What Does it Mean to be a Global University?
As universities seek to differentiate themselves, so as to compete in a more open and transparent educational market, a small set of institutions, my own included, are positioning themselves as 'global universities'. It is worthwhile then to examine what this means and specifically what it implies for the way such institutions and the people within them should behave.
First and foremost global universities have a truly international mix of staff. The more diverse and reflective of the global community the better. This requires openness, obviously, and many European universities fall at that hurdle, but also requires the financial capacity and human resources frameworks and systems that can attract that talent. A global university also has governance that reflects its international positioning and outlook.
A global university requires a global brand to project itself internationally. Harvard and Cambridge are, for example, associated by audiences across the world with attainment and educational excellence. My sense, backed up by no very significant evidence, is that the growth and prevalence of university league tables are giving rise to a 'crystallisation' of these global brands and a growth in their power and reach. The creation and working of a global brand requires more than marketing but a sensitivity, informed by analysis, to concerns and perceptions beyond the immediate cultural and geographic setting and a vision for placing the institution in a global context.
Global universities address global issues. It is not enough to appeal to the universalism of science or to trans-cultural perspectives in the contemporary study of the humanities. It is important to look outwards to issues that have global significance. More challenging however, is to allow the agenda to be set by a broader more global community. Whilst universities can present what they do as global, they are inclined to generate their vision of research in a more inward looking way, and certainly to be driven by immediate and local funding exigencies.
A global university educates global students. In the UK system we are accustomed to international students, they support our higher education 'business model' and, no thanks to the Home Office or the UKBA, we do it quite well. These students are however, seen as a distinct group, paying higher fees and distinguished at entry. They are seen largely as a complement to our education provision, targeted at national students. In a global university, all students should be international students, something that requires fundamental attitude changes (and yes, they should be charged the same and admitted identically).
Cultural openness is a critical requirement. Simply being open to the presence international staff and students does not achieve this. Indeed, a university can easily become a set of national silos in which there is no real mixing.The willingness to adopt attitudes, pedagogies and systems from beyond the national context is necessary. This does not mean setting aside lightly the contributions that a particular location and institutional tradition might provide but it certainly means being comfortable going beyond them.
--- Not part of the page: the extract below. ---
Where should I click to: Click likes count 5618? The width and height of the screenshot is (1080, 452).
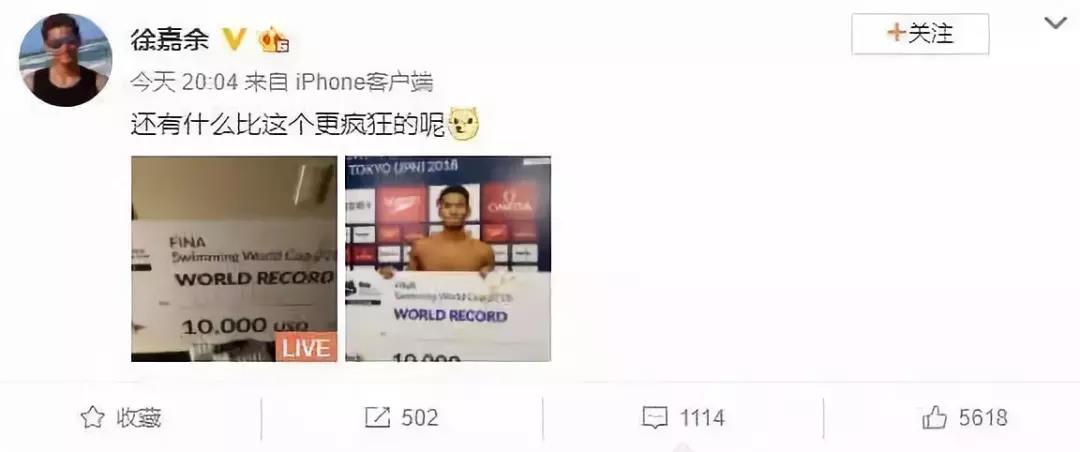click(983, 418)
The establishment of international 'campuses', in varying forms, has been a feature of the recent higher education scene. Setting up such a campus does not make an institution global. Though, conceivably, operating it successfully does ... in time. A global university may or may not have an international campus but it is clear that, if a global university discerned a clear objective that such a campus would serve (meaning not simply its own parochial goals) it would have the capacity to set it up and run it.
A global university has global partnerships. There is a fashion for global groupings of institutions with similar outlooks, missions or compatible brands. There may be some advantages in these, and I am open-minded, but I confess I am currently hard pressed to discern them. A global partnership seems to me to be one that is built on complementarity with the parties gaining mutual advantage each from the other rather than banding together for security and political advantage. The best global partnerships may, in fact, not even be between universities but with government agencies, charities, school systems, industrial organisations.
A global university understands that the world is a big place. It knows that it cannot be globally present, it must make choices about where to focus its efforts. The difference between a global university and a national or regional university is that those choices are made with a view to opening up to global influences and contributing to the global scene rather than a decision driven purely by local financial imperatives. It also understands that international strategy is a long game, with partnerships taking time to cement and presence recognised slowly.
Finally, but most importantly, a global university educates students to be global citizens and for global careers. This is easy to say, and hard to implement. It covers a wide array of challenges from certification and accreditation, at the more straightforward end, through ensuring curricula reflect international problems (leaving room for the acquisition of foreign language skills), to the teaching of the much more complex soft or transferrable skills that are called upon in global careers. It cannot be disregarded in the belief that an internationally diverse staff and student body will suffice to make a global educational experience.
The mantle of a global university should not be casually assumed. It imposes significant responsibilities on all members of the university community. Accepting the responsibilities requires knowledge and understanding that implies an educational task in itself.